• _Given problem_: Rename "question mark" to "information" in the records starting at the line containing "At what coordinates" and ending at the line containing "click(1483, 20)", leaving everything else as it is.

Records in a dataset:
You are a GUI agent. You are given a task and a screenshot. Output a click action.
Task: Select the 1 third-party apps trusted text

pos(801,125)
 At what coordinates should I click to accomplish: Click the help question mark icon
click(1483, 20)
==
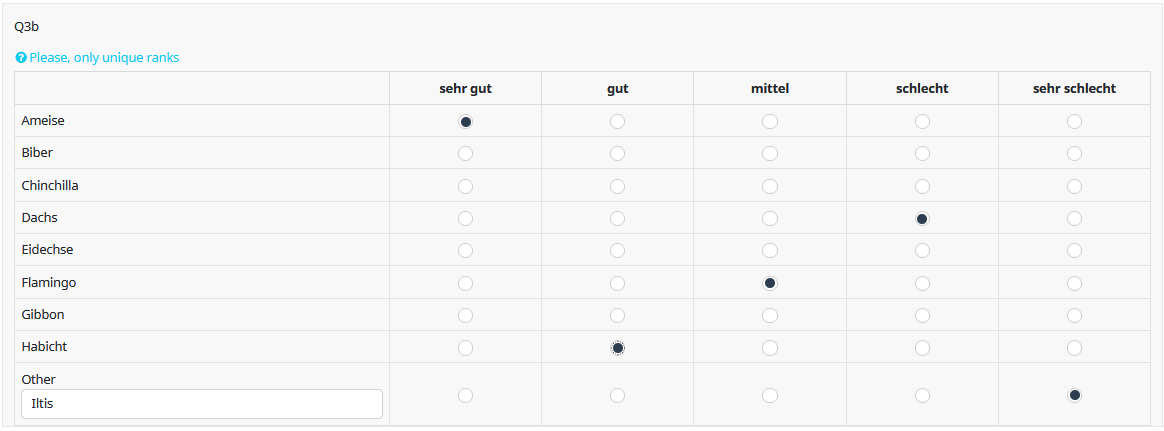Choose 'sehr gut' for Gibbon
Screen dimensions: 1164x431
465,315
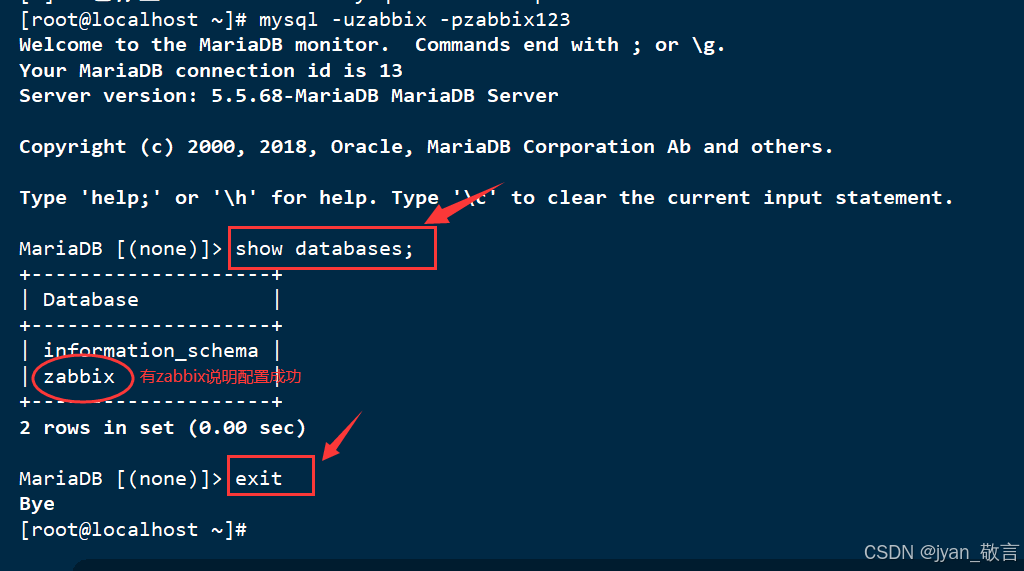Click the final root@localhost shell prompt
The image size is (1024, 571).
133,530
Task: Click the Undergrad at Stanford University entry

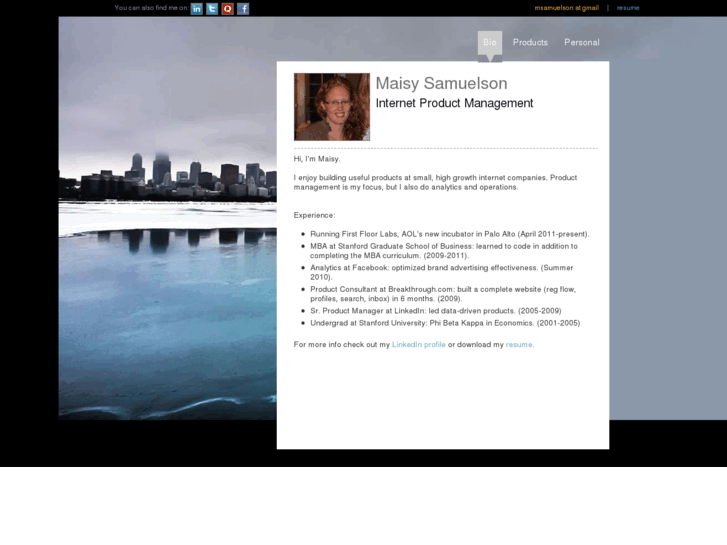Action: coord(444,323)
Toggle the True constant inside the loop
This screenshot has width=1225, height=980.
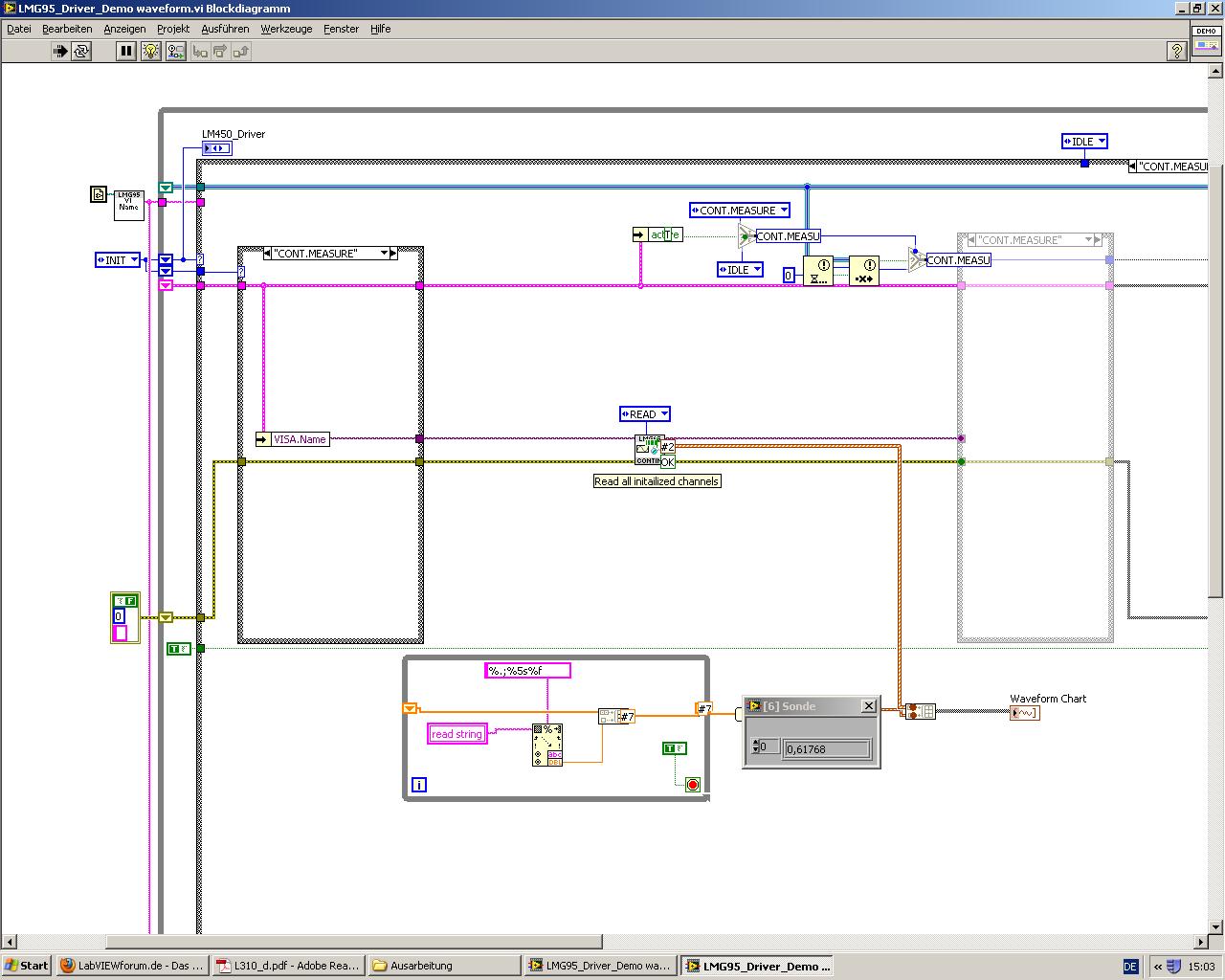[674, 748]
--
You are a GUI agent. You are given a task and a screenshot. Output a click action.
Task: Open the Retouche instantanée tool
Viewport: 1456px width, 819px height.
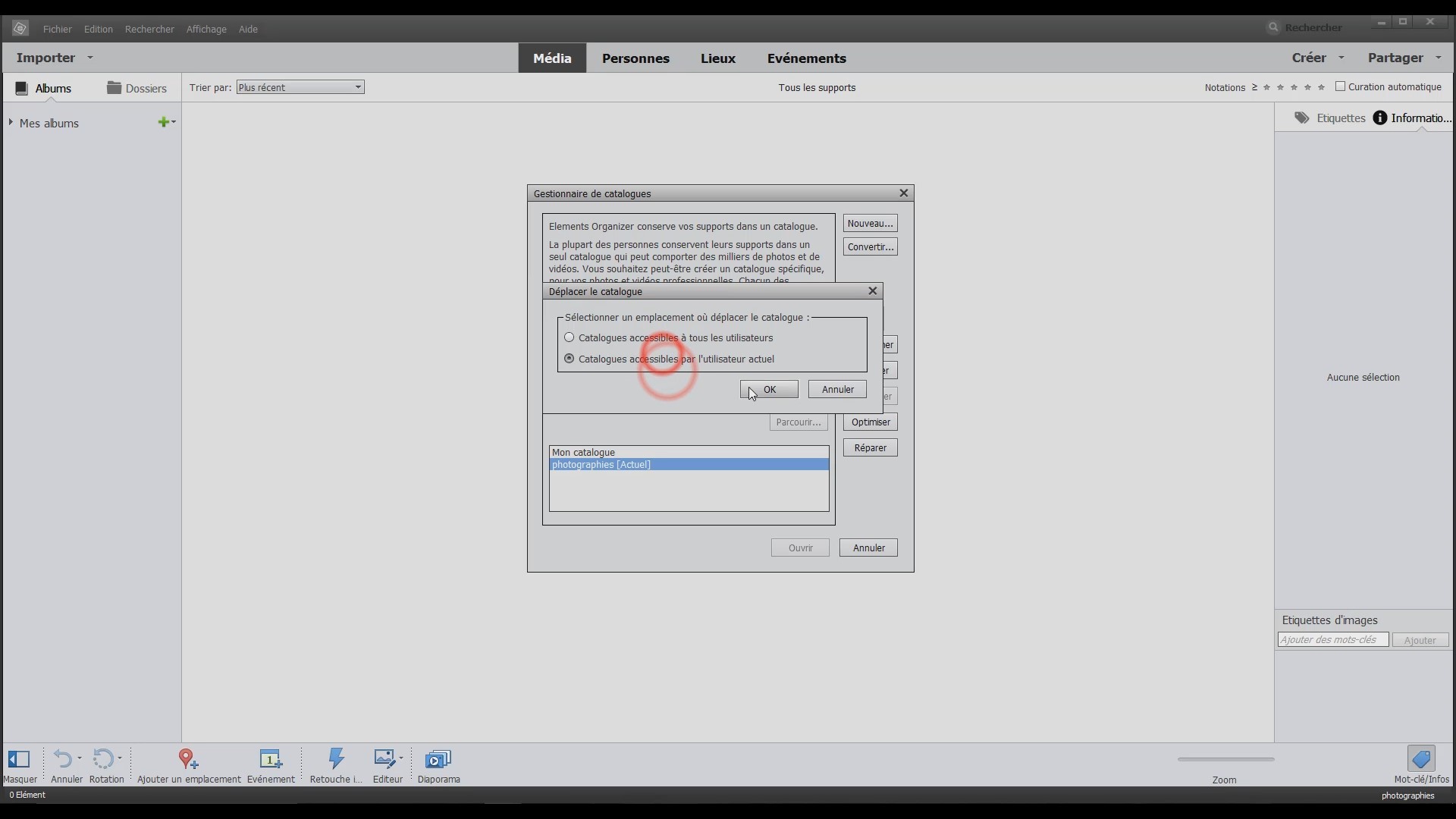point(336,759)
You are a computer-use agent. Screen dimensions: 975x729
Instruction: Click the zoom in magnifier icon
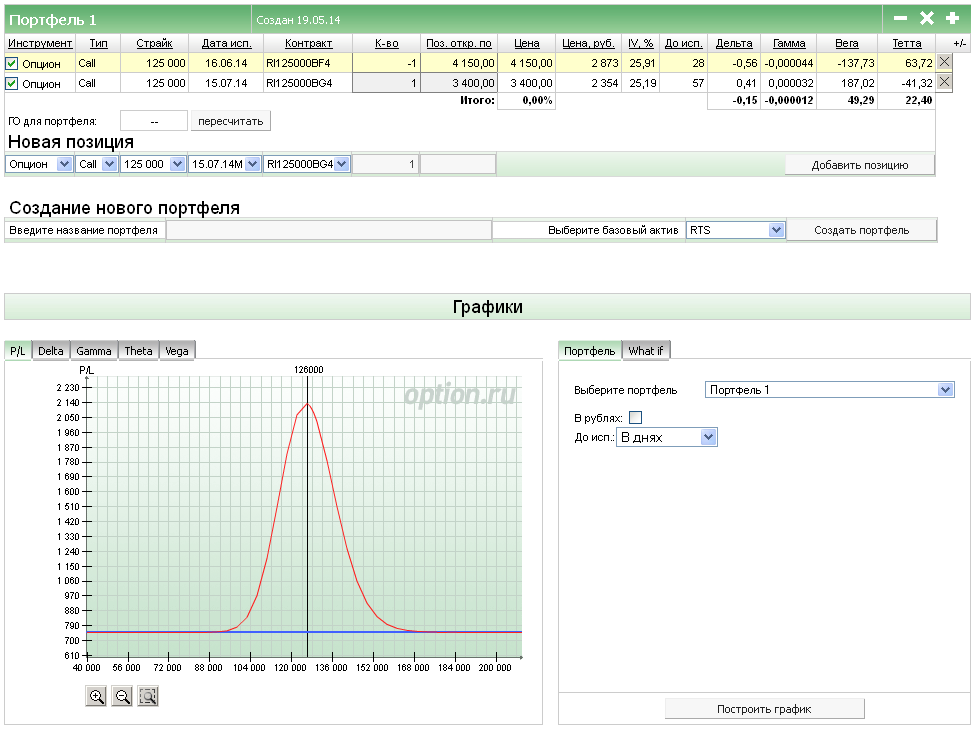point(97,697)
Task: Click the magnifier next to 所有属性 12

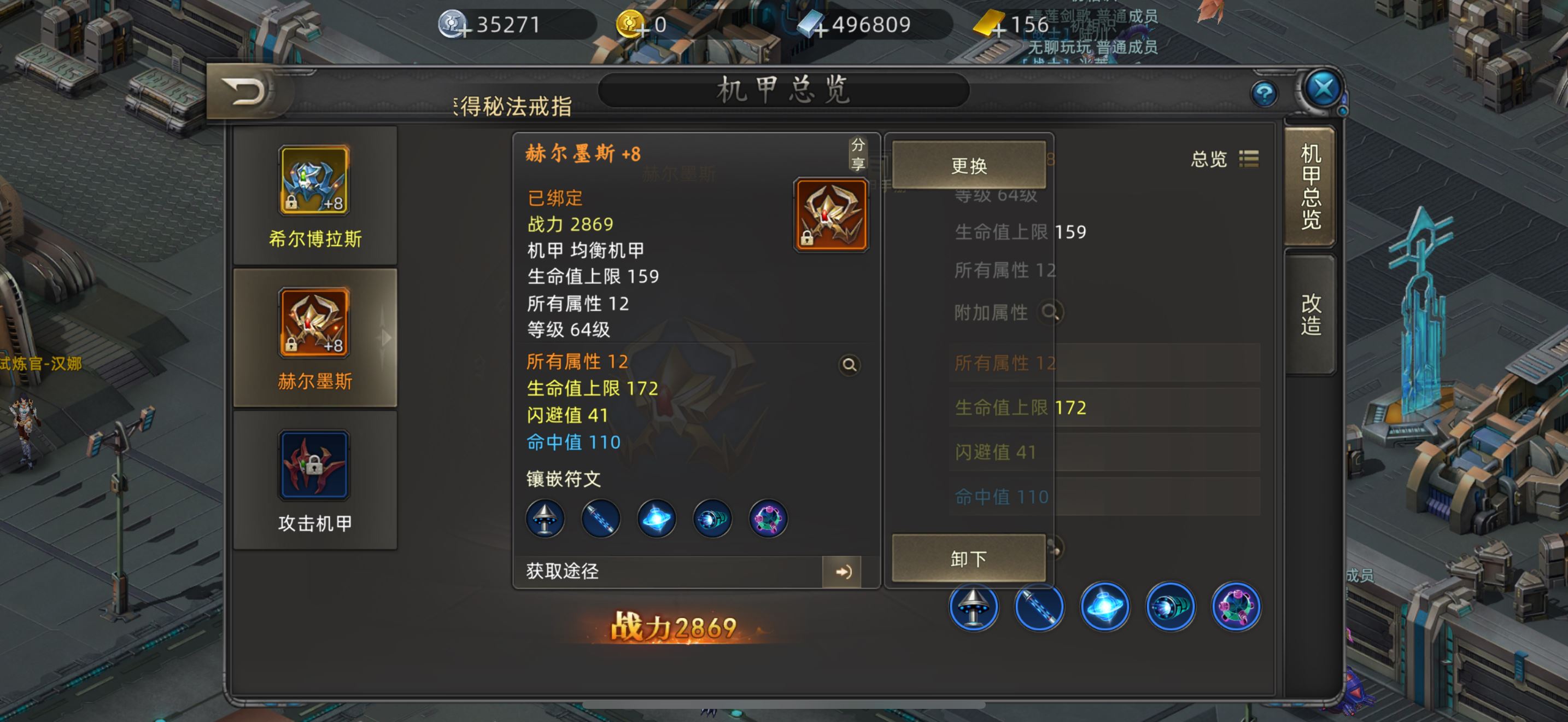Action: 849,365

• _Response_:
 At what coordinates should I click to accomplish: Click the help information icon
click(1483, 20)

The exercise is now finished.